• _ABOUT THIS TASK_
Your task is to copy every line of the entries that holds the word "Image".

• _DATA EXCERPTS_
= Beginning of Section =
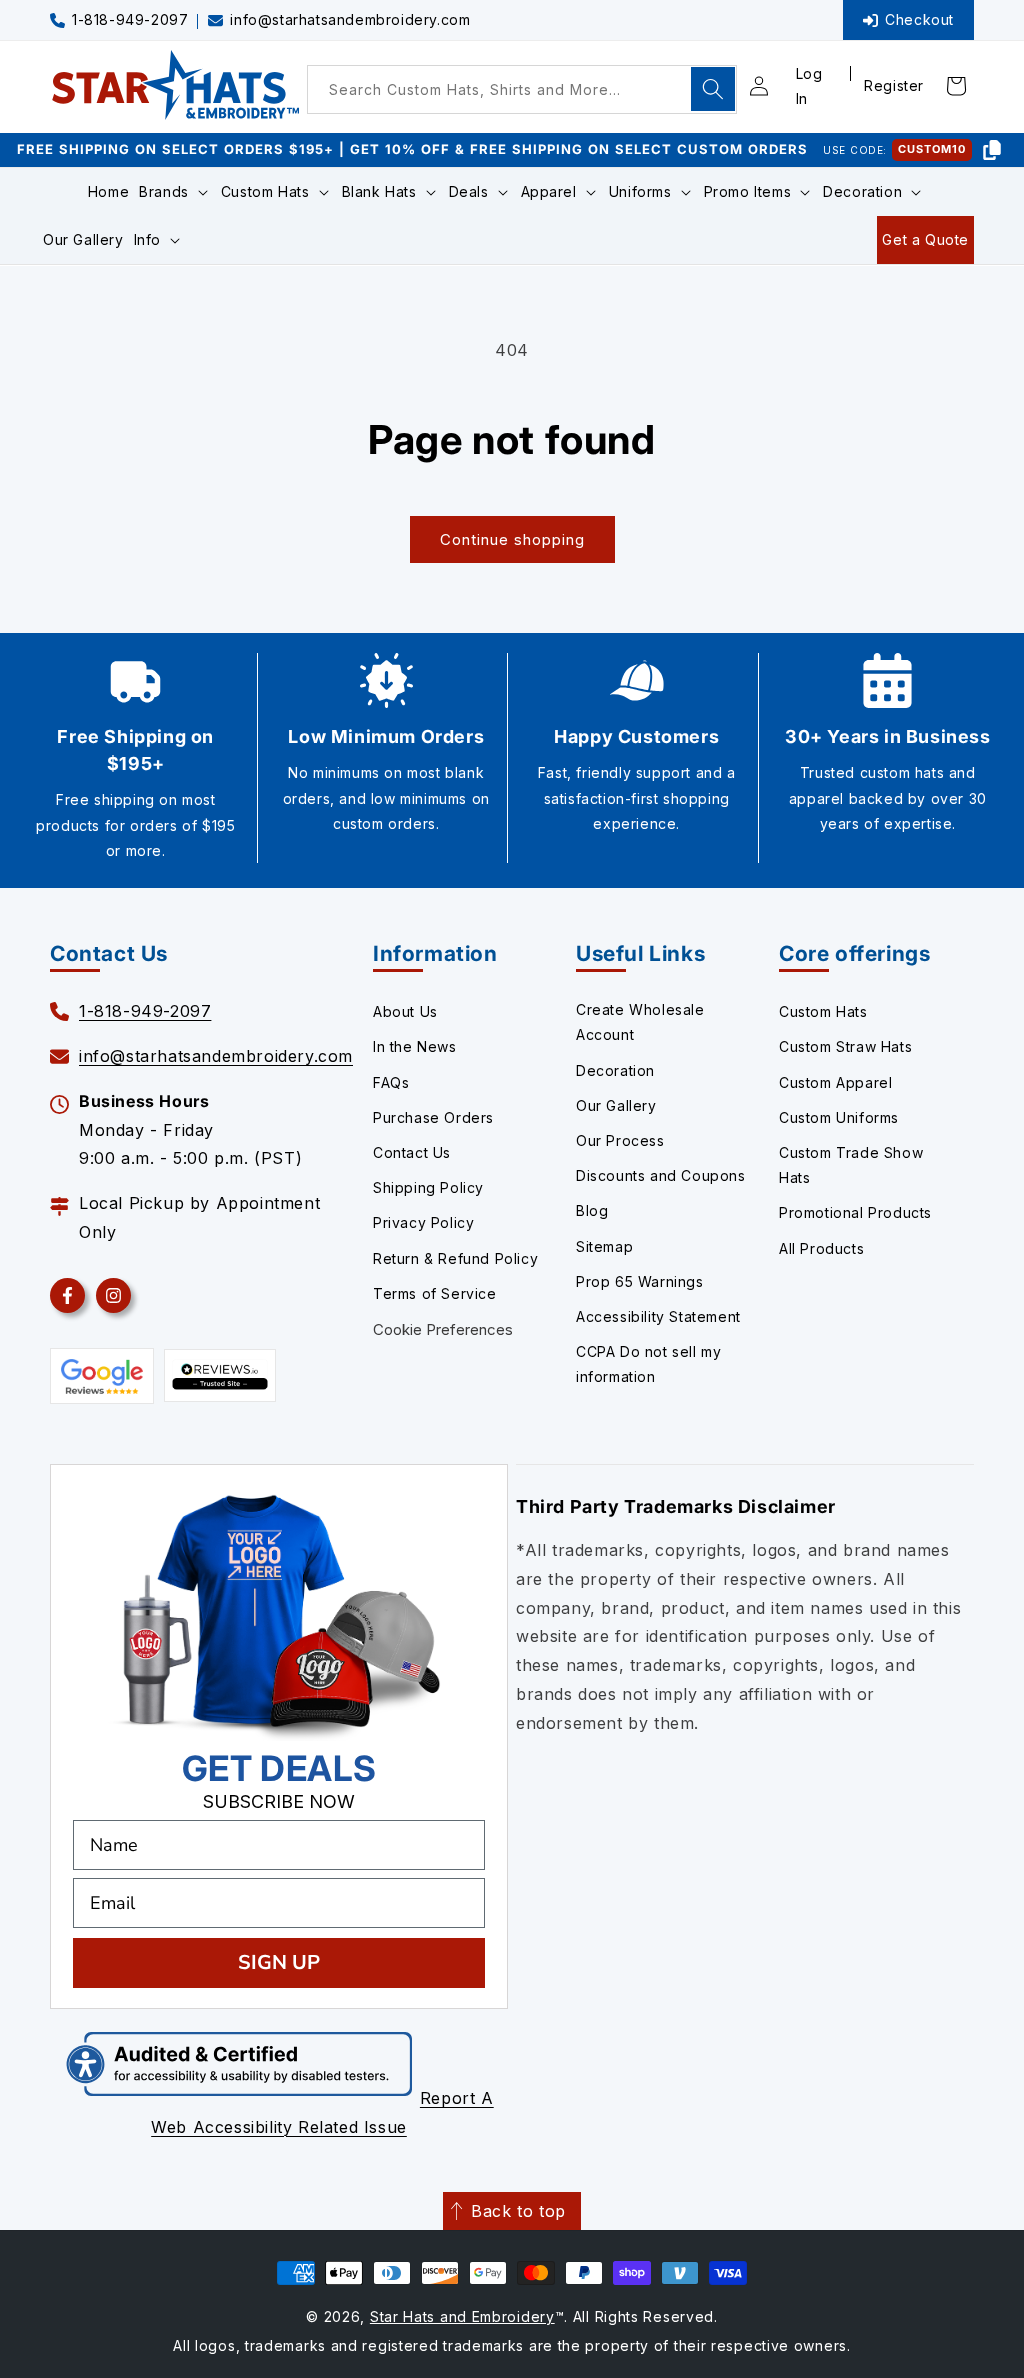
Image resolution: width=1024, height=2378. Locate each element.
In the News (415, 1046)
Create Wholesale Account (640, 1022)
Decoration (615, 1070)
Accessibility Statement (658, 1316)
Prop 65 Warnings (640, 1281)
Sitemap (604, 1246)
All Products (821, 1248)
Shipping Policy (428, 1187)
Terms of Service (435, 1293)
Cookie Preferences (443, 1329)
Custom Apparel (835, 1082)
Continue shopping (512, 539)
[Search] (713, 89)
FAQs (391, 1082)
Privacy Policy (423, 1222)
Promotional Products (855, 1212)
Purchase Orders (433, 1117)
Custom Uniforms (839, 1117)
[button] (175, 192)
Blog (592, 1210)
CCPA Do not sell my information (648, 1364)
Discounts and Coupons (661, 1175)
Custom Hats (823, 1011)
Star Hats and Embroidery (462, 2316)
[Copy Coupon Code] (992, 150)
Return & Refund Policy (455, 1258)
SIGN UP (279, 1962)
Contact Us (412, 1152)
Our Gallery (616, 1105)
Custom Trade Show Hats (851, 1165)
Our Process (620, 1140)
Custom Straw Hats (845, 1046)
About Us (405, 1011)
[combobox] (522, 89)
= End of Section =
= Beginning of Section =
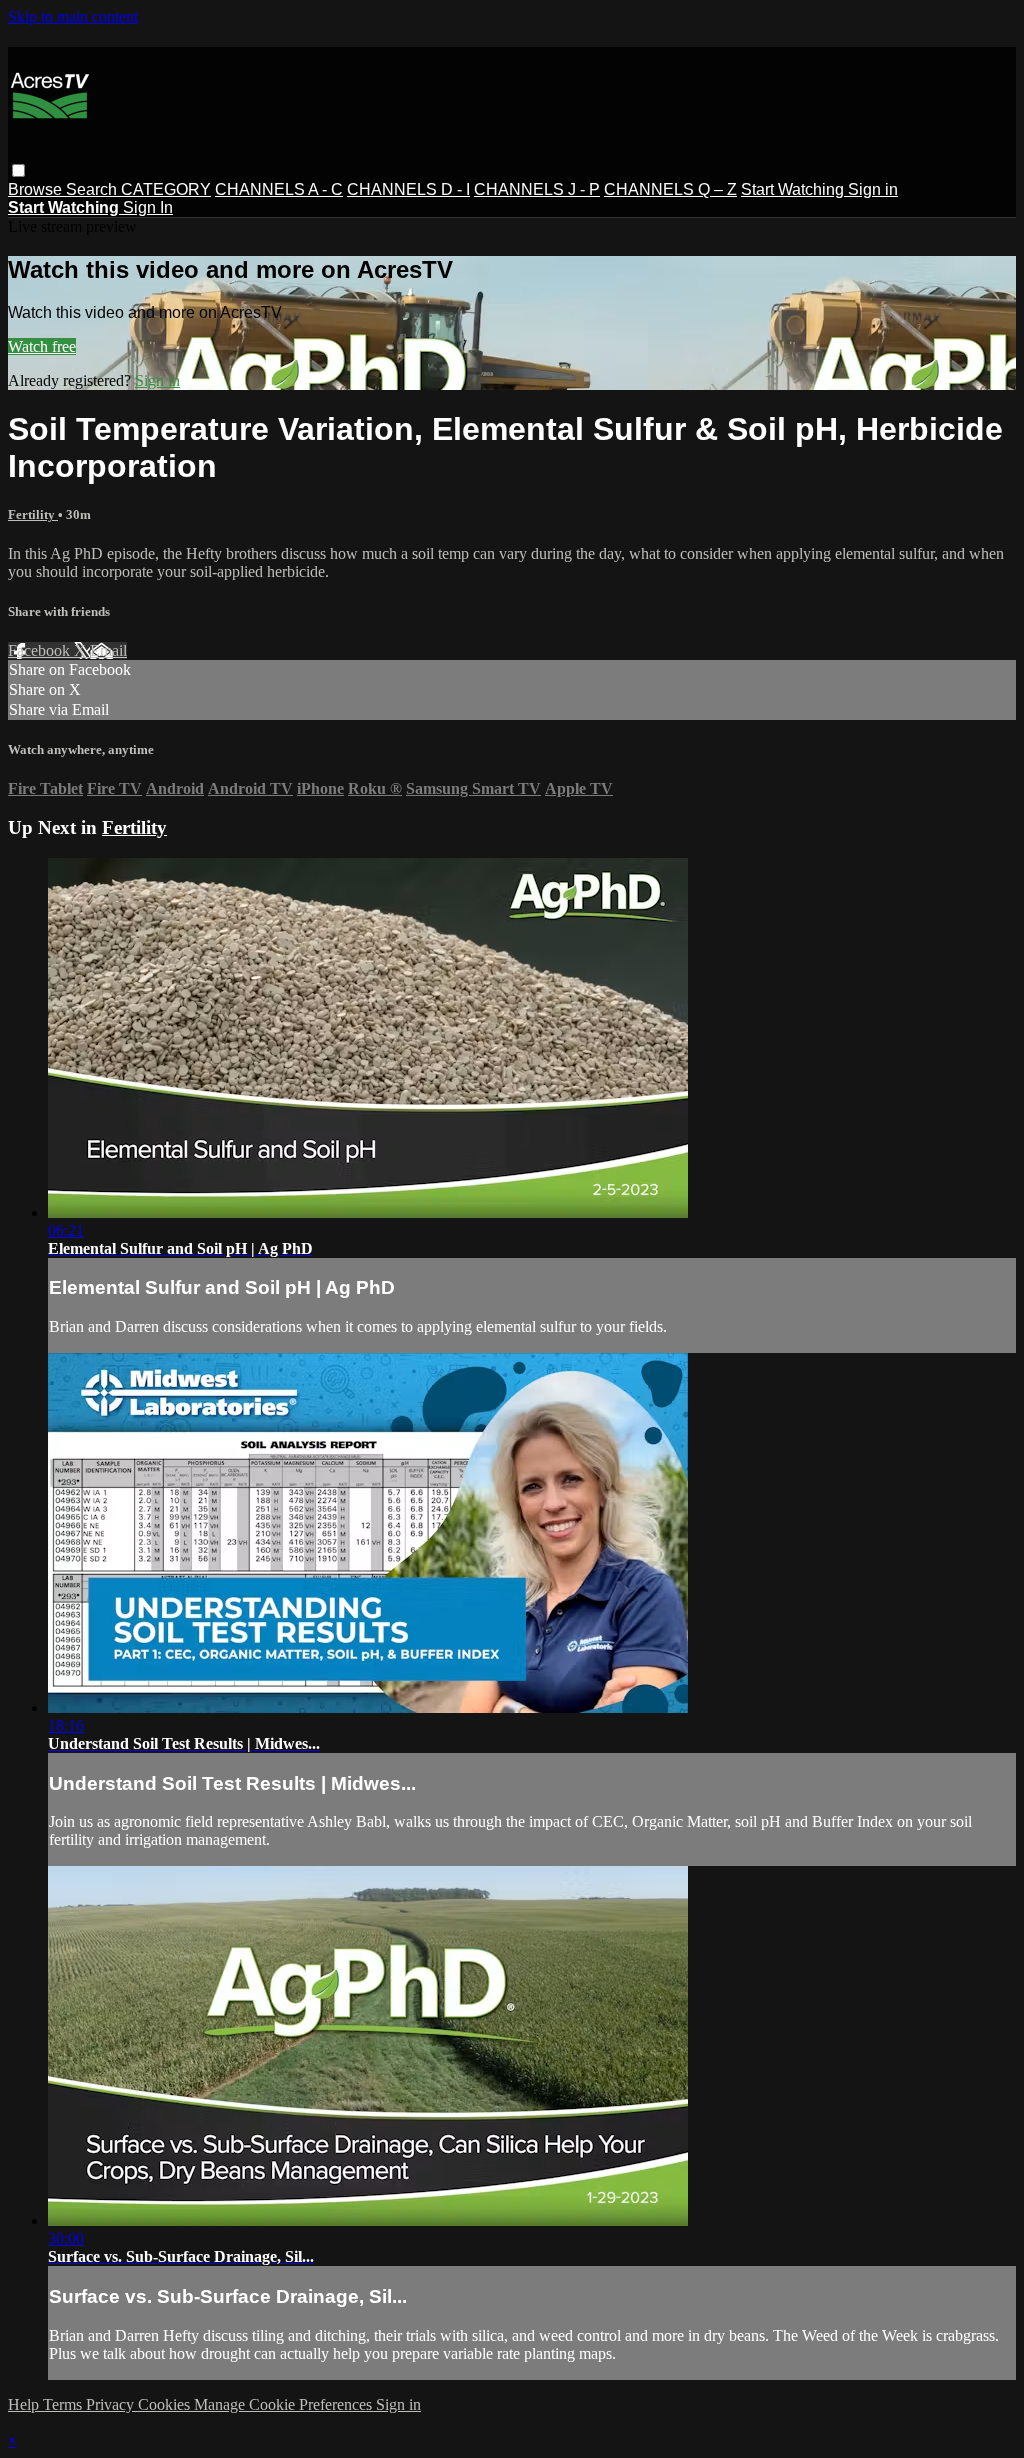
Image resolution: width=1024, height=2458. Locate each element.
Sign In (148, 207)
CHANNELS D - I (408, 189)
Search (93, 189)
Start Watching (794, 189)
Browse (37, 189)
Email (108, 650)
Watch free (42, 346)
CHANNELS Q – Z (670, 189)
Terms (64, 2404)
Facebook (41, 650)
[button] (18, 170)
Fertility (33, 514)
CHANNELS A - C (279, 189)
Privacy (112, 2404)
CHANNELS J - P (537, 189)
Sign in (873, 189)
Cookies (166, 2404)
= End of Section =
• _SOLUTION TO THIS TASK_
Image resolution: width=1024, height=2378. Locate each element.
Image resolution: width=1024, height=2458. Locate each element.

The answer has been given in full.